Working life at the University of Birmingham is far from comfortable for many, and we’ve got an opportunity this year to put things right. In welcome news, a new Twitter account under the banner of Precarious Brum has emerged out from self-organised casualised staff, seeking to lift the lid on the extent of precarious employment at UoB.
So far, we’ve heard that an astonishingly high number of staff – over 2,000 – are on fixed-term contracts in spite of lavish spending on vanity projects like Dubai and the Green Heart, and that life as a 0.7 teaching fellow is a question of ‘[acting] as if we’re going to be unemployed tomorrow’. Most of all, Precarious Brum ask those of us who are not casualised staff to support our precariously employed colleagues where they can.

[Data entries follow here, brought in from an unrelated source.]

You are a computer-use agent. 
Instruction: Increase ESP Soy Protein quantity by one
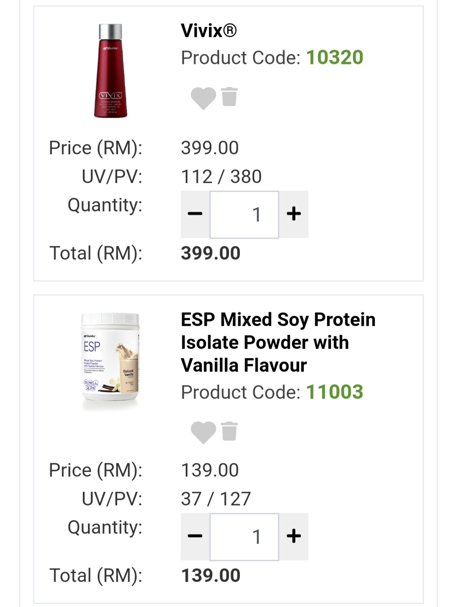[x=294, y=536]
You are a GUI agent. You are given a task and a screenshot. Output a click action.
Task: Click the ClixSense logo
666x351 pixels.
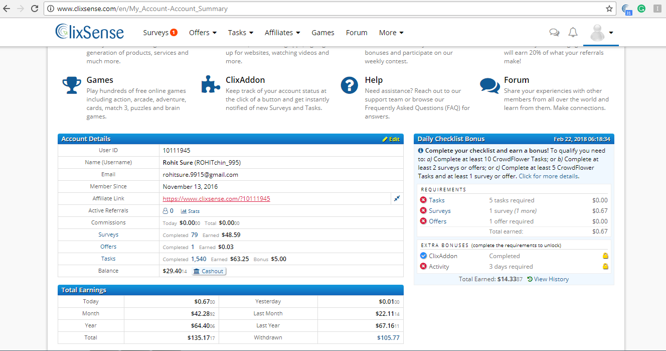tap(89, 32)
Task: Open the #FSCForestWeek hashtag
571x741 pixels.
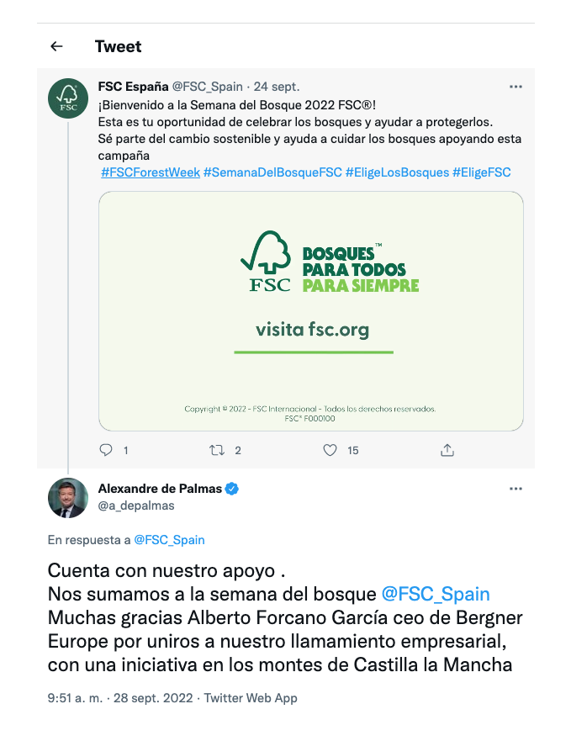Action: [151, 172]
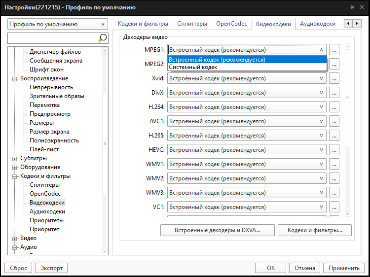Switch to the 'Аудиокодеки' tab
The width and height of the screenshot is (370, 277).
click(317, 24)
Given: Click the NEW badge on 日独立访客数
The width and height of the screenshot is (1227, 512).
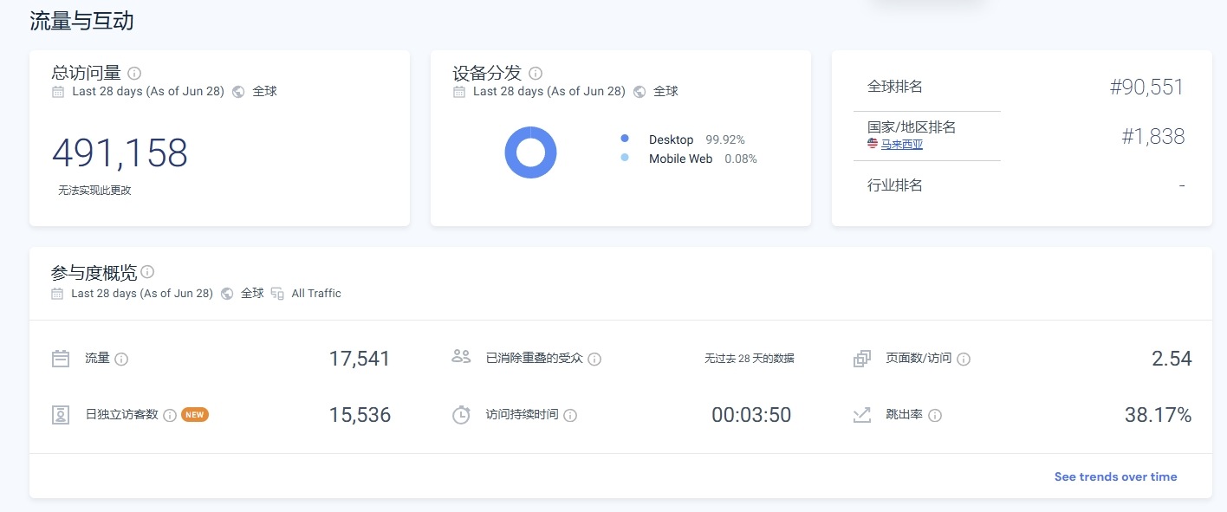Looking at the screenshot, I should tap(195, 415).
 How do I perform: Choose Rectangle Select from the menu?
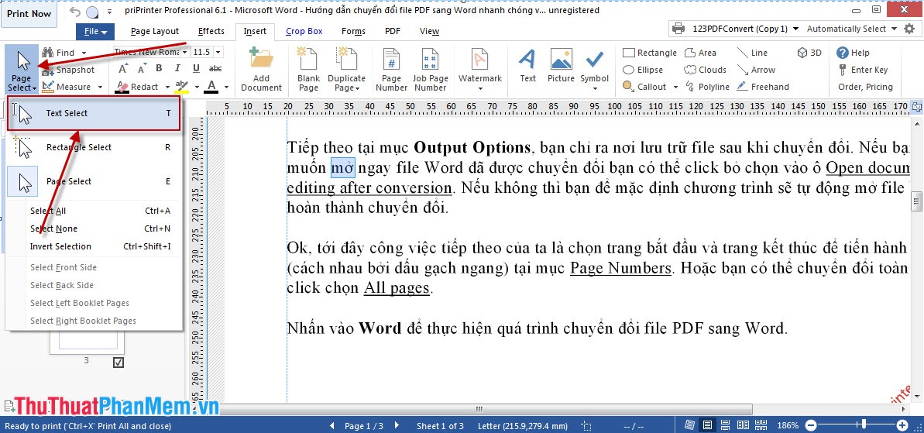tap(79, 147)
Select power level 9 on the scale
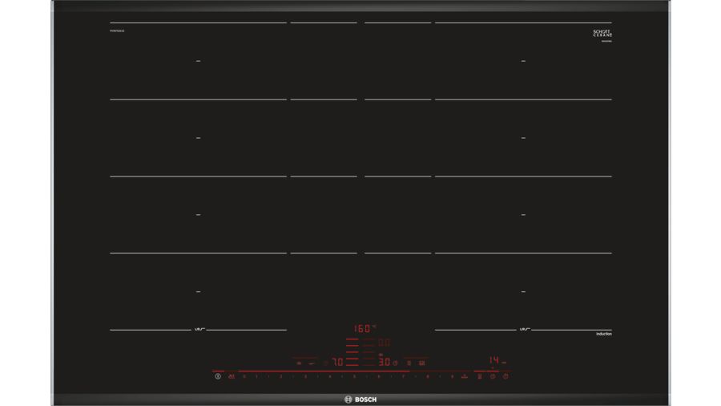 (451, 376)
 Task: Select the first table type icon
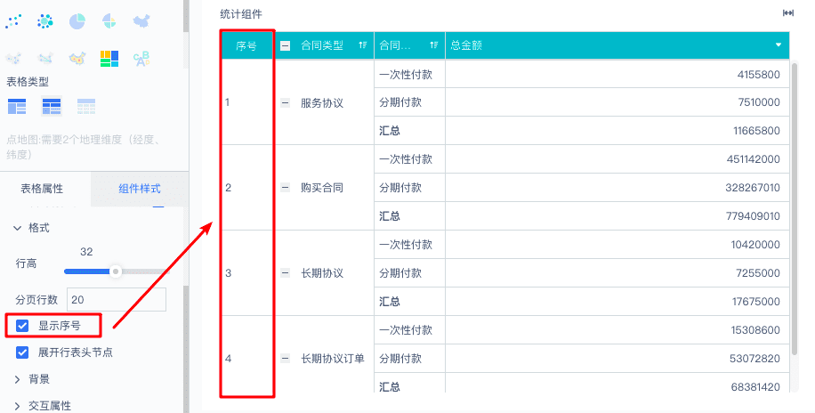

Many do already, but if you haven’t really thought much about the teaching fellows, research fellows, hourly-paid lecturers, GTAs or contract staff of all kinds that you might bump into in the corridor, why not make your new year’s resolution to show solidarity to them, by speaking up for their place as members of the department or sharing teaching resources with them?
These kind of revelations highlight the importance of Voting Yes to strike action when your ballot paper lands. Casualisation remains one of the worst scandals in higher education – make 2019 the year you Vote Yes, for a University of Birmingham with minimum contracts of twelve months, contracts for all employees, and a clear route to permanence for fixed-term staff.